Facilitators of cashless transactions in unorganised retail supply chains with specific focus on Convenience (Kirana) Stores



Financial Inclusion in India has historically focused on a few core objectives such as providing institutional credit to small borrowers, creating an ecosystem by which financial products, services and literacy can be provided within the framework of the banking system, disbursing government cash benefits directly to the beneficiary through his/her bank account to promote financial inclusion and to curb leakages. In the recent years, financial inclusion drives have targeted opening of bank accounts, with banks and Banking Correspondents being incentivized based on the number of accounts opened. This has resulted in opening of large number of accounts; in many cases, individuals have multiple inoperative bank accounts because the individual did not incur any cost due to opening of a bank account.

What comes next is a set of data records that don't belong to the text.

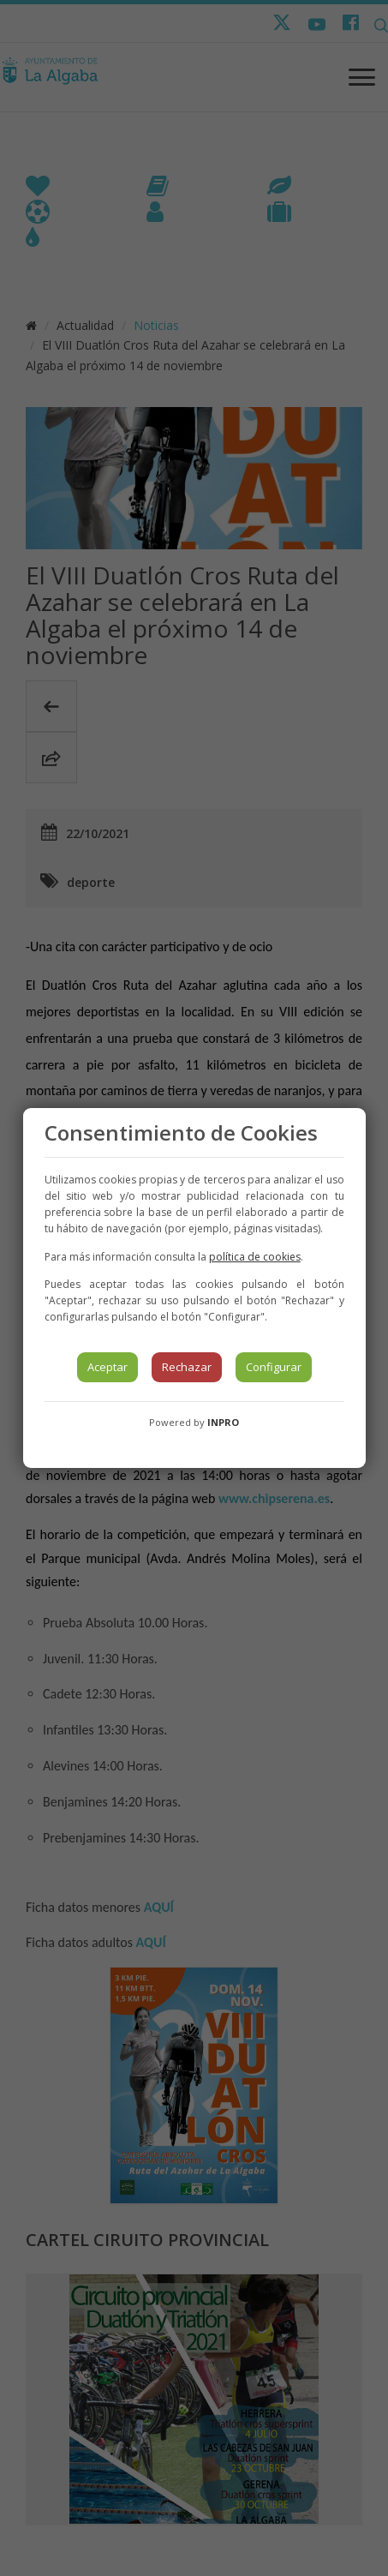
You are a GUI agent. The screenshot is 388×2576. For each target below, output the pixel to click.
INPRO (223, 1422)
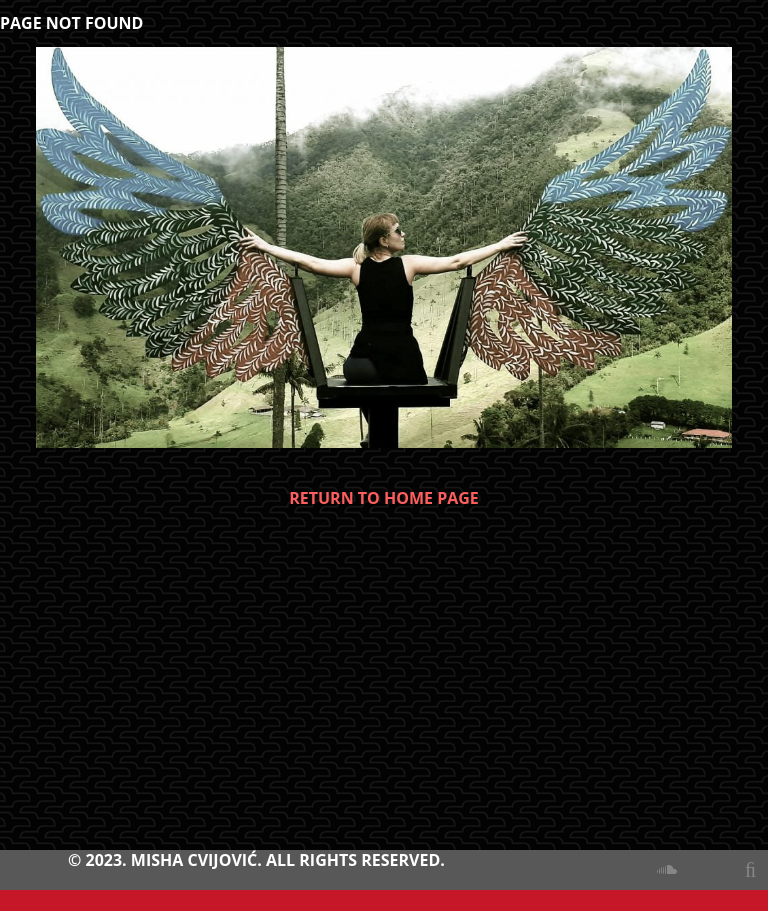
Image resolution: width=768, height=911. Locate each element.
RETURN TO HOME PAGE (384, 498)
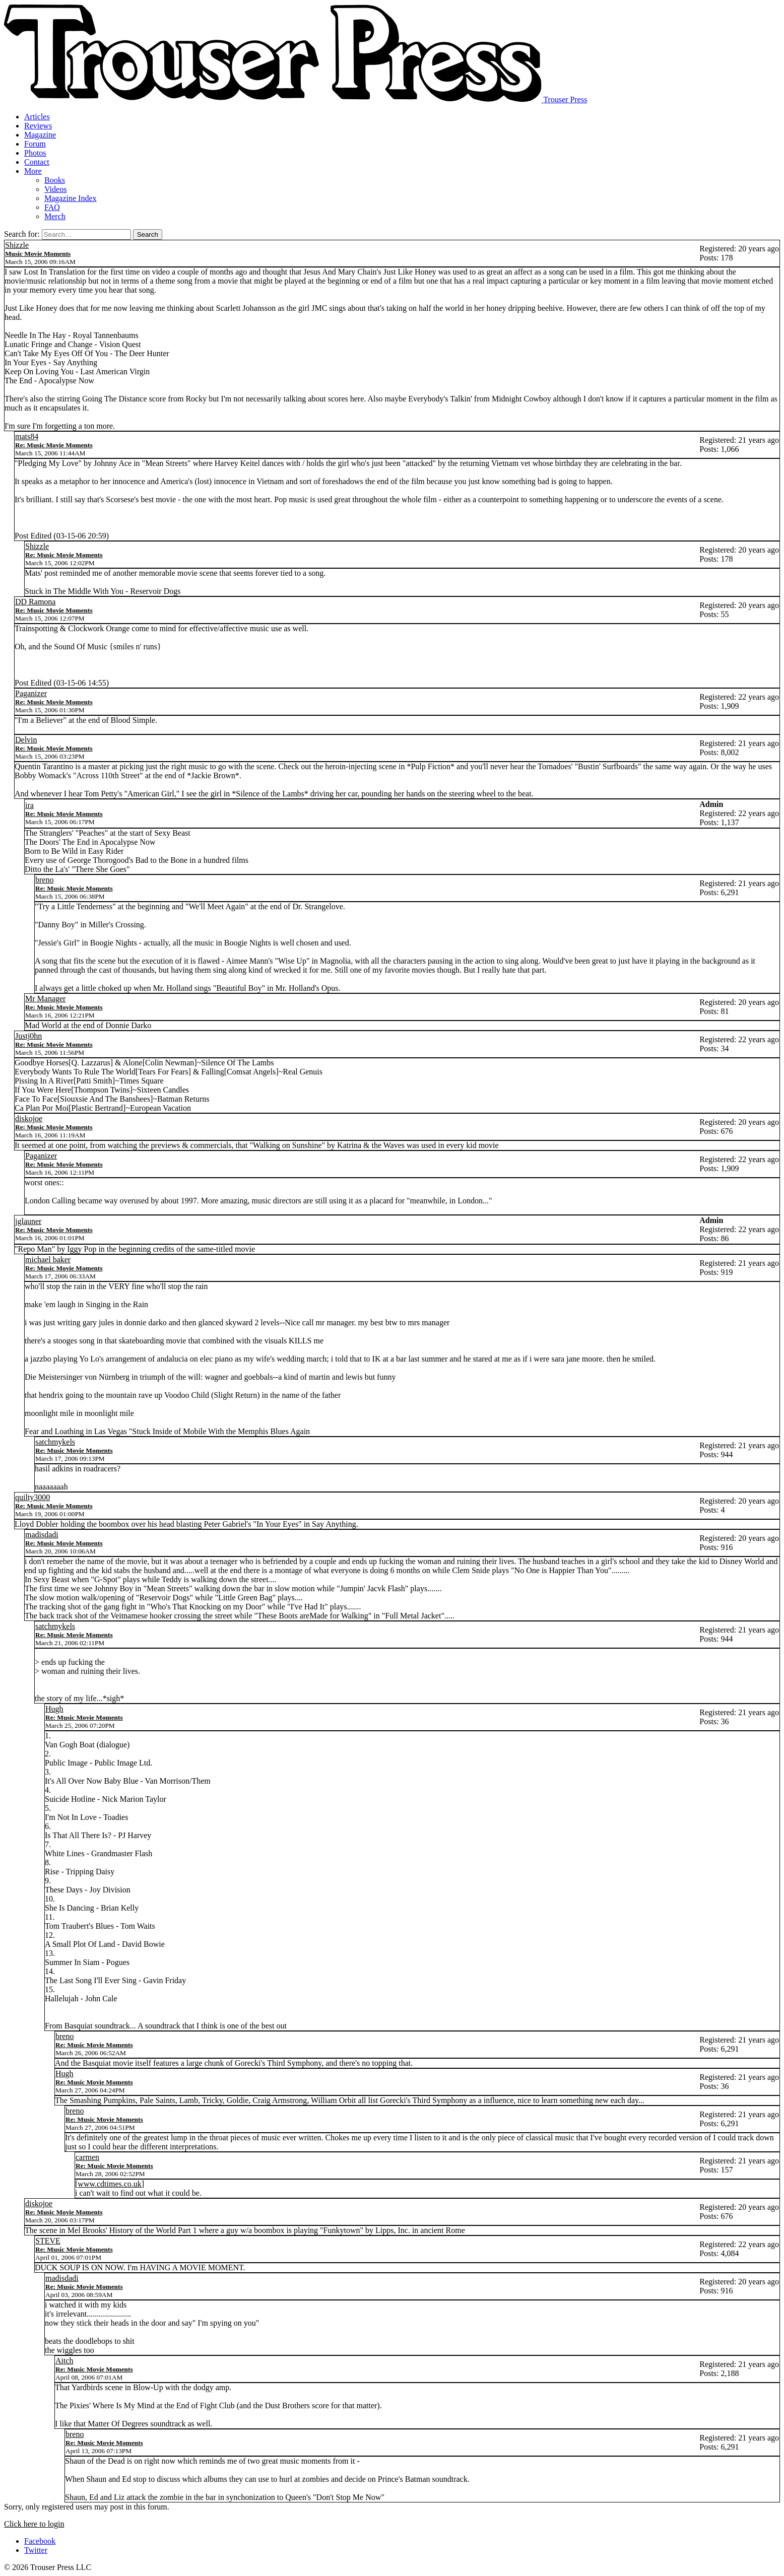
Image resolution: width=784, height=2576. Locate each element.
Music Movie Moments (38, 253)
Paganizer (31, 693)
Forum (35, 144)
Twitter (35, 2550)
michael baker (48, 1259)
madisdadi (41, 1534)
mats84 (26, 436)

While India now has a well‐established mobile communications infrastructure and a payment infrastructure, the use of cash for retail transactions in the Indian economy is still quite high. This imposes massive transaction costs on the economy and introduces inefficiencies typically associated with a high cash economy. Large parts of the population also do not have access to banking facilities. However, this scenario is changing with the advent of the "Jan Dhan Yojana" which aims to put a bank account within reach of most Indians, with debit cards in their pockets.

Kirana stores are an important part of the unorganized retail ecosystem by being present in rural and in urban areas, sometimes serving as the only local outlet for purchase of food and other items. Thus enormous benefits can accrue through making these transactions cashless.

Hence, it is important to gain an understanding of the cost of operations of a typical kirana store through a research study and develop a reference model around key financial and operational parameters that would enable kirana stores to transition from cash‐based to a cashless model. While kirana stores thrive on local entrepreneurship which has often been highlighted in the economic press, not much research has been done in this area from the perspective of moving towards a cashless economy and its positive impact on existing kirana business models.

This ongoing research study, funded by CDFI, is attempting to analyse the business model of a typical kirana store and study the potential financial impact of introduction of new payment systems and inventory tracking systems at the retail level, not only on the operations of the kirana stores, but also on upstream suppliers including manufacturers It is also investigating and will propose a new strategic architecture and business model involving other stakeholders such as banks, consumers, Government, manufacturers and distributors that could potentially reap the benefits of cashless micro‐transactions and digitization of retail operations at the kirana store.